● **Saved data entries**

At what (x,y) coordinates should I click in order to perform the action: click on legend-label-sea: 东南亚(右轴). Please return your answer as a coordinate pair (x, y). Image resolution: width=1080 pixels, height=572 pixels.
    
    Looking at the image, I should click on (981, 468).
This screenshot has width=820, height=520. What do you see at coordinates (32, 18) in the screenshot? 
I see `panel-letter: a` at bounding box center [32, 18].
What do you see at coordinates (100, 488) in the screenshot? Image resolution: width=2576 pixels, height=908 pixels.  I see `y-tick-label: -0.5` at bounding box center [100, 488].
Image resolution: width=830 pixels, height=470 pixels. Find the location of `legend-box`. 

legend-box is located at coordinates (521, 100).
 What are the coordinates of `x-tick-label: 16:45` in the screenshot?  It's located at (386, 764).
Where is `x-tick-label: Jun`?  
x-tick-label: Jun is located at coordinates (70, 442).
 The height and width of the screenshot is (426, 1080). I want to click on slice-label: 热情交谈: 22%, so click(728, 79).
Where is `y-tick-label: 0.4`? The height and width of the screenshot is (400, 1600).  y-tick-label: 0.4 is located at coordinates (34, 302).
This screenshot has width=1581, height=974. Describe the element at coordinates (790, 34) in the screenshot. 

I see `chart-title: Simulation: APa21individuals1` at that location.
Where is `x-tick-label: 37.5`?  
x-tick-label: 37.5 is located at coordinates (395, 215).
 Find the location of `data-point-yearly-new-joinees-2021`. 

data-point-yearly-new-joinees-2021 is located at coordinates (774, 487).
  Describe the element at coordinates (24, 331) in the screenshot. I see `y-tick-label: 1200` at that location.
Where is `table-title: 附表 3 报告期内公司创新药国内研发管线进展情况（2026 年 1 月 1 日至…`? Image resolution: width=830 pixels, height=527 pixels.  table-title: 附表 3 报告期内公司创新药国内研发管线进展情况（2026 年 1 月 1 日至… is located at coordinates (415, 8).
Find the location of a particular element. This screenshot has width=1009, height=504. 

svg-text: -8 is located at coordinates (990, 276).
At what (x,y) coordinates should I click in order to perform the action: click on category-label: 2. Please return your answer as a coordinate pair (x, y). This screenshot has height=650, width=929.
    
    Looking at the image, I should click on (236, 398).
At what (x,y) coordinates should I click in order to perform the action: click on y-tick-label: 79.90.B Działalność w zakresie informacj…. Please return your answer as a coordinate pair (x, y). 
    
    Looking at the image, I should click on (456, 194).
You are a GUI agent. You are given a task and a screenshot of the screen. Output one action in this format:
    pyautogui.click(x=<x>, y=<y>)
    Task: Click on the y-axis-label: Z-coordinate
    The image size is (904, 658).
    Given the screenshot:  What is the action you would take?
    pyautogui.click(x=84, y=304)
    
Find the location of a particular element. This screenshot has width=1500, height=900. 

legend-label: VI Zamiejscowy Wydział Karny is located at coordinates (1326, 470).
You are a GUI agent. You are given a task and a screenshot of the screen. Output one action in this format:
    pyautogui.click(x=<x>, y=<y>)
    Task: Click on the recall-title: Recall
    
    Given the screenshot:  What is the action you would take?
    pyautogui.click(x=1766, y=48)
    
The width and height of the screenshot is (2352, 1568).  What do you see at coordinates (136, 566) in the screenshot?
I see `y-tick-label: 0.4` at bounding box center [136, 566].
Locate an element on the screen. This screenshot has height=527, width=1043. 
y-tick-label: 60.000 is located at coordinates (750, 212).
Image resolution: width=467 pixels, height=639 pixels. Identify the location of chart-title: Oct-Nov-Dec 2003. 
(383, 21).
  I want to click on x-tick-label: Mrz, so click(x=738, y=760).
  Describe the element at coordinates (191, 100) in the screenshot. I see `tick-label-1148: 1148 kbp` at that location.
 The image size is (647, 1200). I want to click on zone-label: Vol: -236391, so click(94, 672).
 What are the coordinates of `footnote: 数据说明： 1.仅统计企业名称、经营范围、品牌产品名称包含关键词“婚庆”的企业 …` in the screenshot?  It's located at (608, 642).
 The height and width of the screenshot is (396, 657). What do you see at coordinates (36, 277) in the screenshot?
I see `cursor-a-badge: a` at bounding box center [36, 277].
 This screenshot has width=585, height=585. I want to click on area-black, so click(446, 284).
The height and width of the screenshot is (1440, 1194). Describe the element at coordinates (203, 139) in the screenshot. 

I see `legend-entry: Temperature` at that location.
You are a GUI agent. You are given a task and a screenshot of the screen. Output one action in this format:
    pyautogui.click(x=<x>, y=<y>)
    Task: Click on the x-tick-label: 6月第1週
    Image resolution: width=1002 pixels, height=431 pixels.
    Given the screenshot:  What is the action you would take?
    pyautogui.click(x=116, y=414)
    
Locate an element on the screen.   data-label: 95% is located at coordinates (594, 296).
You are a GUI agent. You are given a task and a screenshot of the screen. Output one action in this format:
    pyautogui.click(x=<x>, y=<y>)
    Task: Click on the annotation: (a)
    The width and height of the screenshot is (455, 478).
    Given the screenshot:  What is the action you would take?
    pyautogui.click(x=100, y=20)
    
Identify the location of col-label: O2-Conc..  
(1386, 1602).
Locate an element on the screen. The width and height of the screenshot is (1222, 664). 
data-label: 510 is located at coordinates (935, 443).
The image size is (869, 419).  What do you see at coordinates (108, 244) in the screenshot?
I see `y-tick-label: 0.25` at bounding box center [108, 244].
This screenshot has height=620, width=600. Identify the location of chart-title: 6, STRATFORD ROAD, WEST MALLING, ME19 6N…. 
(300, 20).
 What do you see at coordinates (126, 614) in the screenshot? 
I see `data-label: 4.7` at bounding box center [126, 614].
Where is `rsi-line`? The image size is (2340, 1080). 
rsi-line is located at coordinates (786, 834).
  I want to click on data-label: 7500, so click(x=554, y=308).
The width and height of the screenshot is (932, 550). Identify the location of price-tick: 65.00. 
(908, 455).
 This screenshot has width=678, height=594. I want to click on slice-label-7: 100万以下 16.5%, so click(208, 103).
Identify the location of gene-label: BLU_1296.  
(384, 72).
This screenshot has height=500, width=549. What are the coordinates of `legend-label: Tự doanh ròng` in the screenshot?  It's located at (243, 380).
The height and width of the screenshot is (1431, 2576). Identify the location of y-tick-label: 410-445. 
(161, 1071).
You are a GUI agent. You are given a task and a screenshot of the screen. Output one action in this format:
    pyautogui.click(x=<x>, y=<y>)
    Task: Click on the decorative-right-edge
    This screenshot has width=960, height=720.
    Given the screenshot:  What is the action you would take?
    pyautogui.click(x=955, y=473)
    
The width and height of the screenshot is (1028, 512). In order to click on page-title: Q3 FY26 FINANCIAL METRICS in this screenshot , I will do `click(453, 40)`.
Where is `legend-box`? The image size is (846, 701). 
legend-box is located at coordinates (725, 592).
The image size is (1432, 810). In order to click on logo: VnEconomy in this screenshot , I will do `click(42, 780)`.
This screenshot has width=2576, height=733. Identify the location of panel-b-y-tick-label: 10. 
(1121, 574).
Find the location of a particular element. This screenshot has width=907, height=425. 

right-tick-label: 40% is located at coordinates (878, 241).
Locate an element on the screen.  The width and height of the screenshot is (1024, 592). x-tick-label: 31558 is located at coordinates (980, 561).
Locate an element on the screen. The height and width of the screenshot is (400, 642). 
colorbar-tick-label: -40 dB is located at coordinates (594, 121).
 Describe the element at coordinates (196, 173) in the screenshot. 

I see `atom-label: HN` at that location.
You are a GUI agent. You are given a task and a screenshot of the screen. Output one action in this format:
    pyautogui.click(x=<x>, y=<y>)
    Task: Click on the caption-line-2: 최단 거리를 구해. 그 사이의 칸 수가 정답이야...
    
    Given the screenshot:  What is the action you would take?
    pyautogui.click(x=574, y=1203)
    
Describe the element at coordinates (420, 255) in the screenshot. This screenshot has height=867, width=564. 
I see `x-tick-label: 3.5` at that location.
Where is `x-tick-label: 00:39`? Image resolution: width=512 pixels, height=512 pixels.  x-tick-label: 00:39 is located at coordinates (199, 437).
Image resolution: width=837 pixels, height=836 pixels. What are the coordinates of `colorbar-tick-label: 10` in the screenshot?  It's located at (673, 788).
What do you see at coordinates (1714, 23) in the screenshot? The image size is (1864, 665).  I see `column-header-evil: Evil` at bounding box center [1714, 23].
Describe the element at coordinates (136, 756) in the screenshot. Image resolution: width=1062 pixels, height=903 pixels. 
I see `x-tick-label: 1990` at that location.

● **GOAL OF THE EXERCISE**
Put each line of the records above into a Markdown table with the columns "Number" and "Line", starting at the line that contains "Locate an element on the screen. The width" and ending with the line that contains "The width and height of the screenshot is (1028, 512).". Include both of those lines and leave out blank lines.

● **ANSWER TO THE EXERCISE**
| Number | Line |
|---|---|
| 1 | Locate an element on the screen. The width and height of the screenshot is (1222, 664).  |
| 2 | data-label: 510 is located at coordinates (935, 443). |
| 3 | The image size is (869, 419).  What do you see at coordinates (108, 244) in the screenshot? |
| 4 | I see `y-tick-label: 0.25` at bounding box center [108, 244]. |
| 5 | This screenshot has height=620, width=600. Identify the location of chart-title: 6, STRATFORD ROAD, WEST MALLING, ME19 6N….  |
| 6 | (300, 20). |
| 7 |  What do you see at coordinates (126, 614) in the screenshot?  |
| 8 | I see `data-label: 4.7` at bounding box center [126, 614]. |
| 9 | Where is `rsi-line`? The image size is (2340, 1080).  |
| 10 | rsi-line is located at coordinates (786, 834). |
| 11 |   I want to click on data-label: 7500, so click(x=554, y=308). |
| 12 | The width and height of the screenshot is (932, 550). Identify the location of price-tick: 65.00.  |
| 13 | (908, 455). |
| 14 |  This screenshot has width=678, height=594. I want to click on slice-label-7: 100万以下 16.5%, so click(208, 103). |
| 15 | Identify the location of gene-label: BLU_1296.   |
| 16 | (384, 72). |
| 17 | This screenshot has height=500, width=549. What are the coordinates of `legend-label: Tự doanh ròng` in the screenshot?  It's located at (243, 380). |
| 18 | The height and width of the screenshot is (1431, 2576). Identify the location of y-tick-label: 410-445.  |
| 19 | (161, 1071). |
| 20 | You are a GUI agent. You are given a task and a screenshot of the screen. Output one action in this format: |
| 21 |     pyautogui.click(x=<x>, y=<y>) |
| 22 |     Task: Click on the decorative-right-edge |
| 23 |     This screenshot has width=960, height=720. |
| 24 |     Given the screenshot:  What is the action you would take? |
| 25 |     pyautogui.click(x=955, y=473) |
| 26 | The width and height of the screenshot is (1028, 512). In order to click on page-title: Q3 FY26 FINANCIAL METRICS in this screenshot , I will do `click(453, 40)`. |